Yeah, I'm sure it's for auditing and being able to respond to freedom of information requests etc

[–] JackGreenEarth@lemm.ee 21 points 1 month ago

This is only on work issued devices or for work purposes. This doesn't affect personal devices.

[–] philpo 13 points 1 month ago

Any company allowing the unregulated use of these on their devices has a information protection and most likely also an IT security problem. Even more valid for any government security or law enforcement organisation.

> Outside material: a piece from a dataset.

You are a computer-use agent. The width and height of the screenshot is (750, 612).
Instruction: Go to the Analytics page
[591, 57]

BTW: GDPR prohibits this in the EU.

[–] a1studmuffin@aussie.zone 7 points 1 month ago (1 children)

WhatsApp has been exploited before with a zero-day, check the Complaints section in this link:

https://en.m.wikipedia.org/wiki/Pegasus_(spyware)

The reality is WhatsApp and Signal will continue to be high-value targets for exploits given the number of users, cloud infrastructure reliance and promise of secure communications, so it's a wise idea to avoid them for defence matters.

[–] ryannathans@aussie.zone 4 points 1 month ago

Best use apps that are less audited and practice security by obscurity?